The old saying goes that practice makes perfect, but in golf, there’s no such thing as perfect. Even on the best days on the course, there’s always things that can be improved. Perfection is simply unattainable.
That doesn’t mean you shouldn’t be practicing at all, though. Even though you’ll never perfect the golf swing, you can still make marked gains that translate into success on the course. But you’ve got to know how to get the most out of your practice if you want to see those gains.
1. Have a plan and get feedback
One of the biggest mistakes recreational golfers make is not knowing how to practice. They go to the range and mindlessly beat balls with no rhyme or reason. Instead, you need to have a plan for your practice, and a way to measure your performance. Give yourself a goal every time you practice and monitor if you’re meeting that goal.

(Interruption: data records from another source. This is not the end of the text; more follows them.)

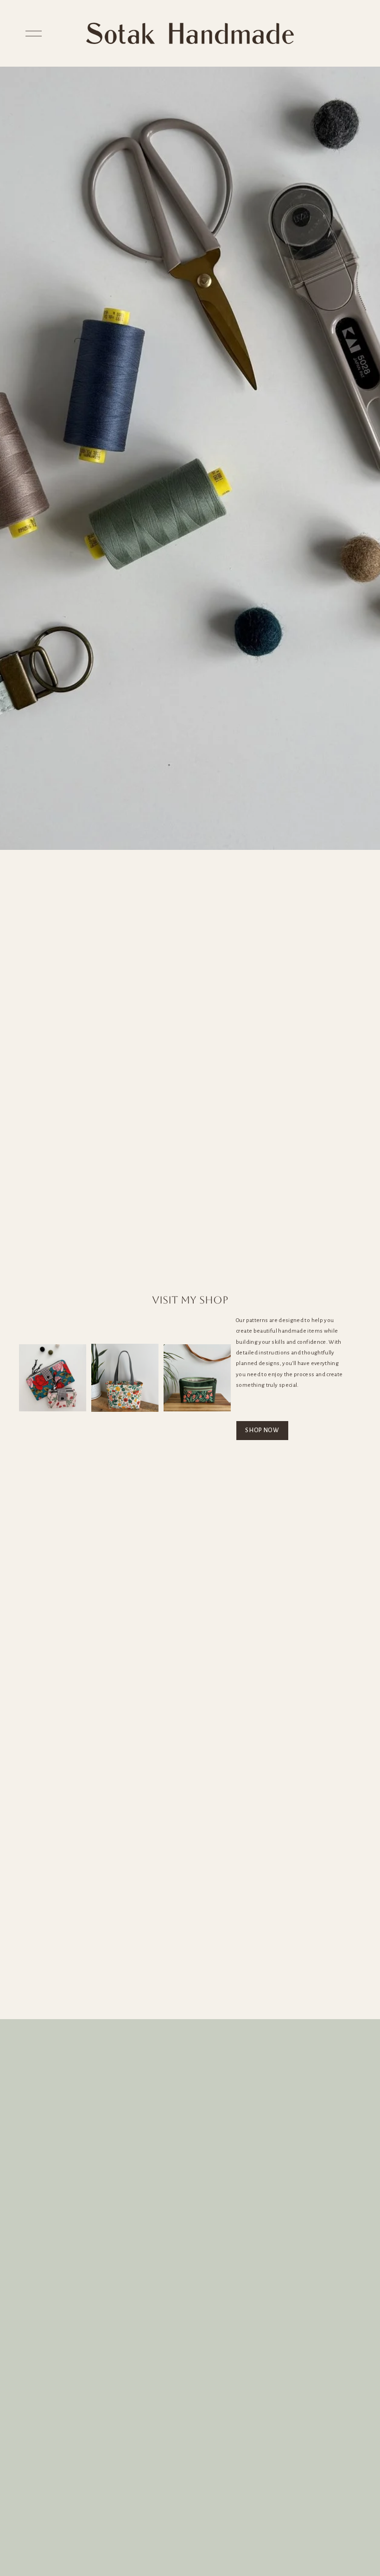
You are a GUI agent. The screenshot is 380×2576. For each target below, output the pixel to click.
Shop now (262, 1430)
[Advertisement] (190, 1950)
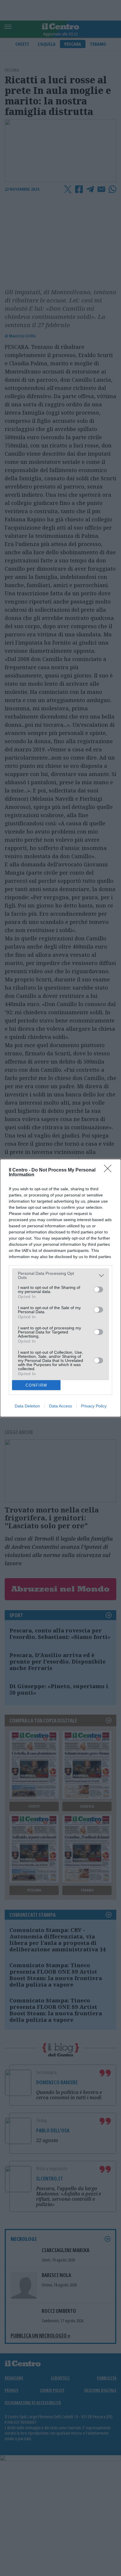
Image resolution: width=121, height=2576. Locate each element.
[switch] (98, 1289)
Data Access (60, 1406)
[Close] (109, 1170)
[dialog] (60, 1288)
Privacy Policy (94, 1406)
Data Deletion (27, 1406)
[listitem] (60, 1275)
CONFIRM (36, 1385)
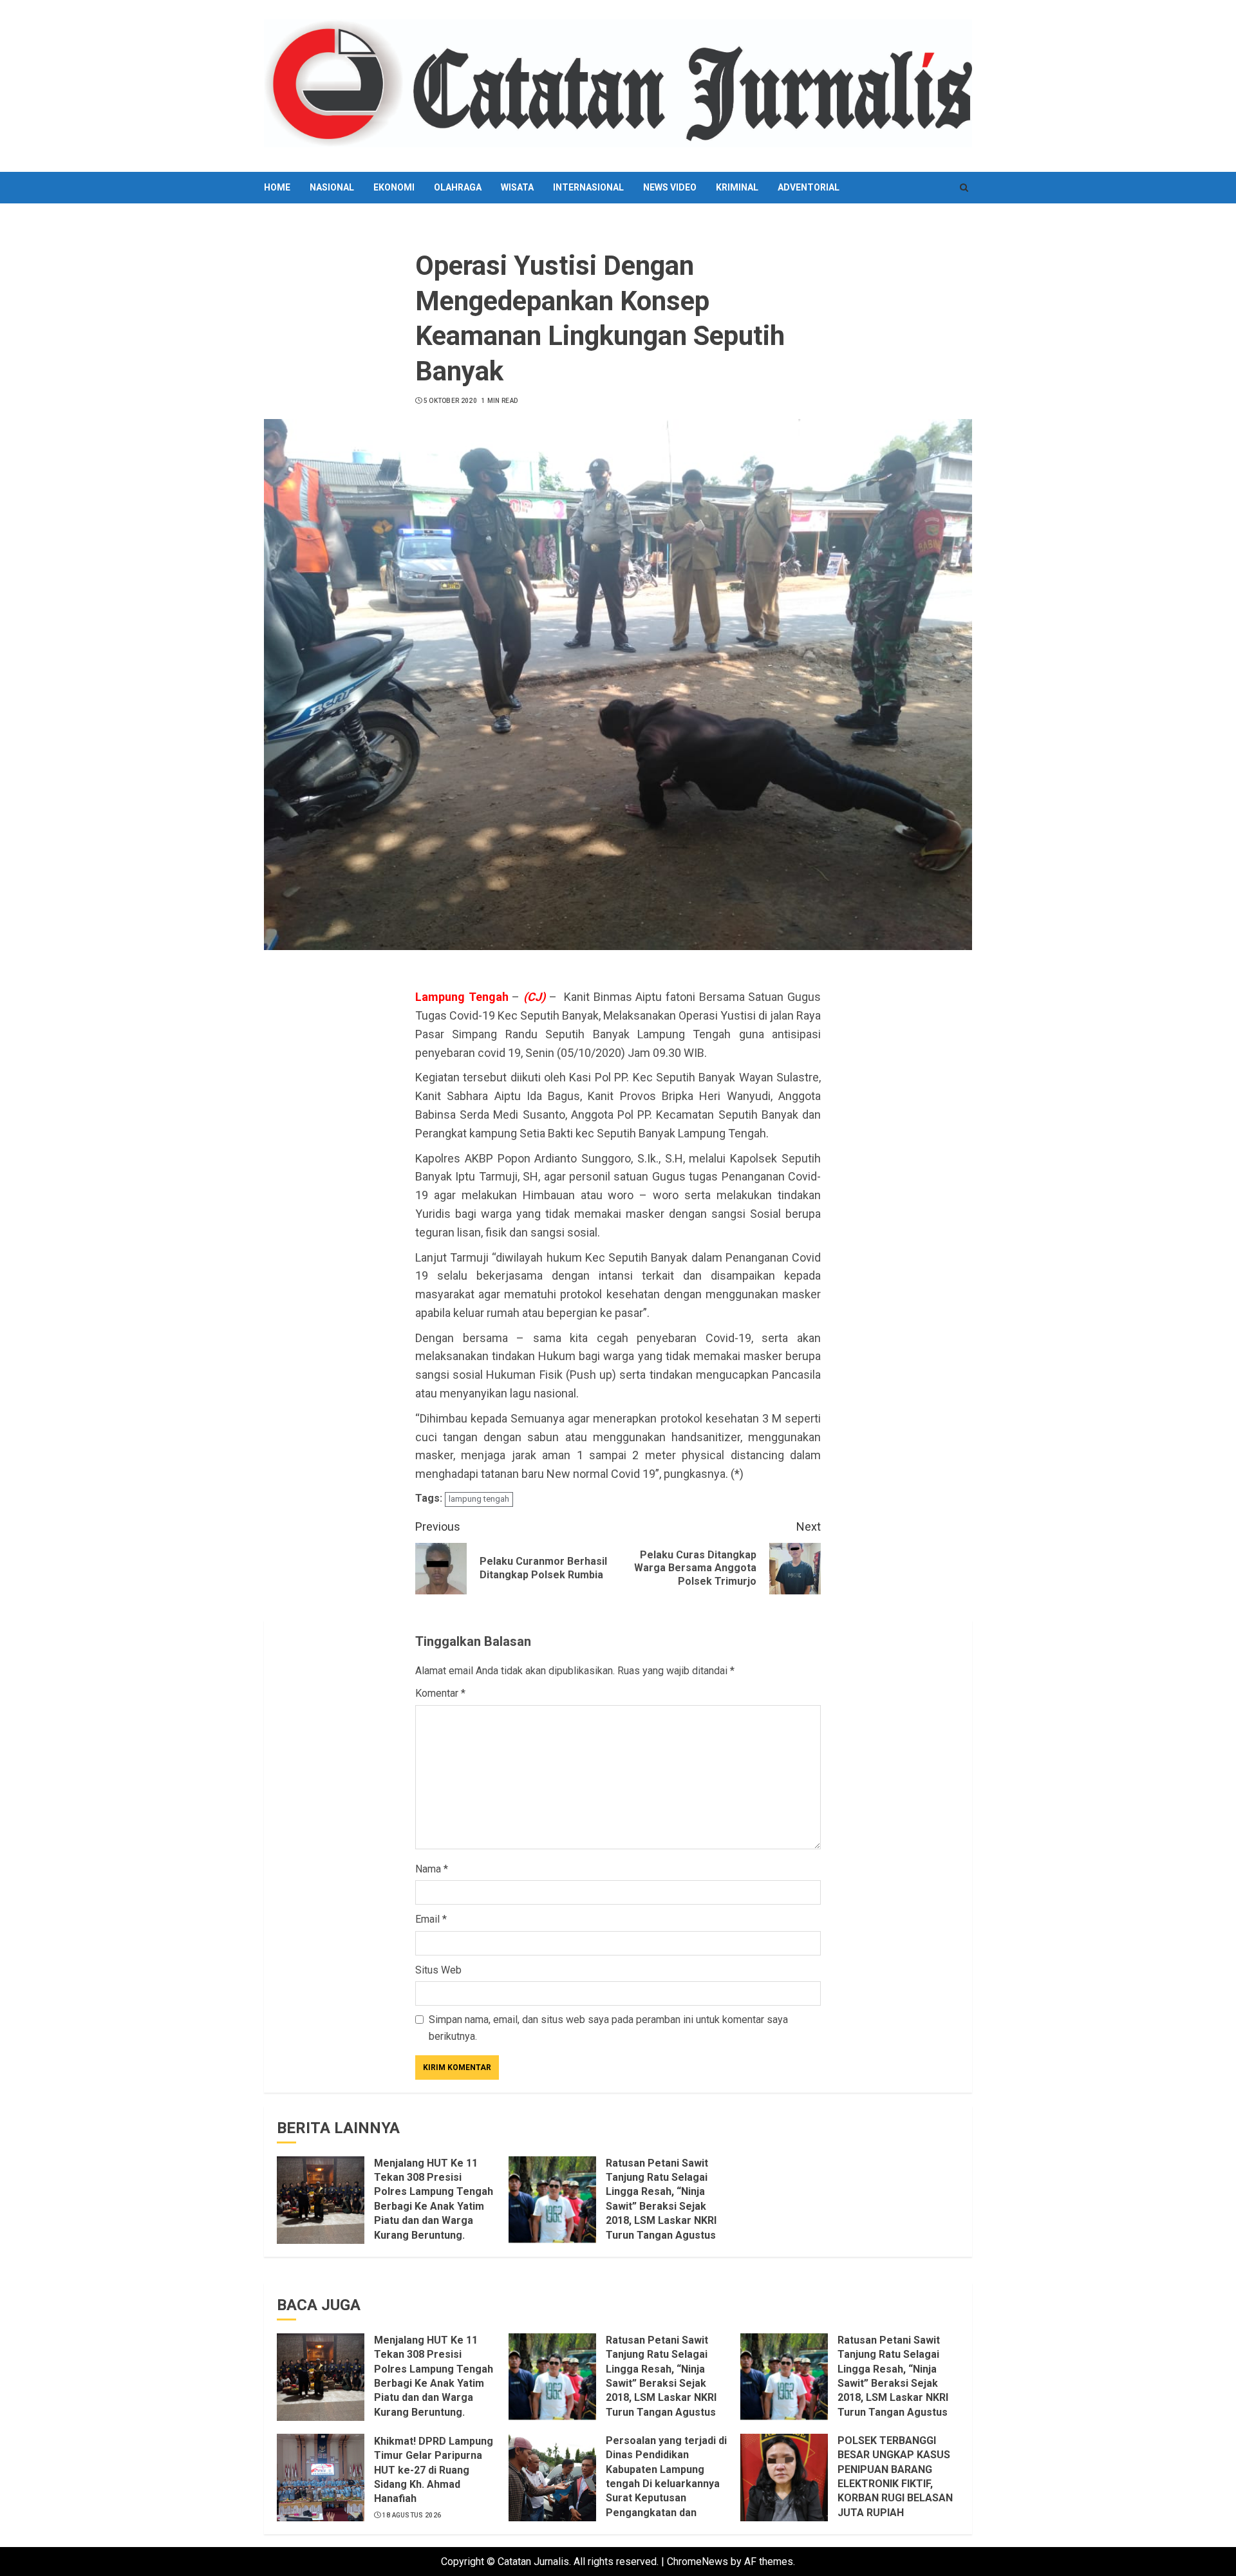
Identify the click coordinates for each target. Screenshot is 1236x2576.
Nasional (332, 187)
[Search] (964, 187)
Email (431, 1919)
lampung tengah (479, 1499)
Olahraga (458, 187)
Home (277, 187)
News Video (670, 187)
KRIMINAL (737, 187)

2. Set realistic expectations
While your goals should be ambitious, they should also be realistic. If you’re a 10-handicap and hope to average 300+ yards off the tee, that probably won’t happen. As McCormick notes, set your goals slightly above your current ability level. Once you achieve those goals, set the bar a little higher. That incremental progress will add up over time.
3. Target your weaknesses
No one likes doing things they’re bad at, but if you want to improve, you must tackle those weaknesses. Figure out what your biggest weakness is and practice like hell to improve it. If you only practice what you’re good at, you’ll just be getting by. Make it your goal to get better.
4. Simulate pressure
Golf is a game that requires you to handle pressure. If you want to get better at that skill, you must practice it. Simulate pressure situations when you practice so you can get used to the feeling of performing when the stakes are highest. It’s not the easiest thing to manufacture pressure when you practice, but if you can get comfortable performing under the gun, you’ll be better when you get out on the course.
5. Find it in the dirt
There are no shortcuts on the path to improvement, so be ready to practice A LOT. Practice so much that you get sick of it, and then practice it some more. Make the things you do in practice so ingrained that you can’t do them wrong on the course. As McCormick notes, the only place success comes before work is in the dictionary.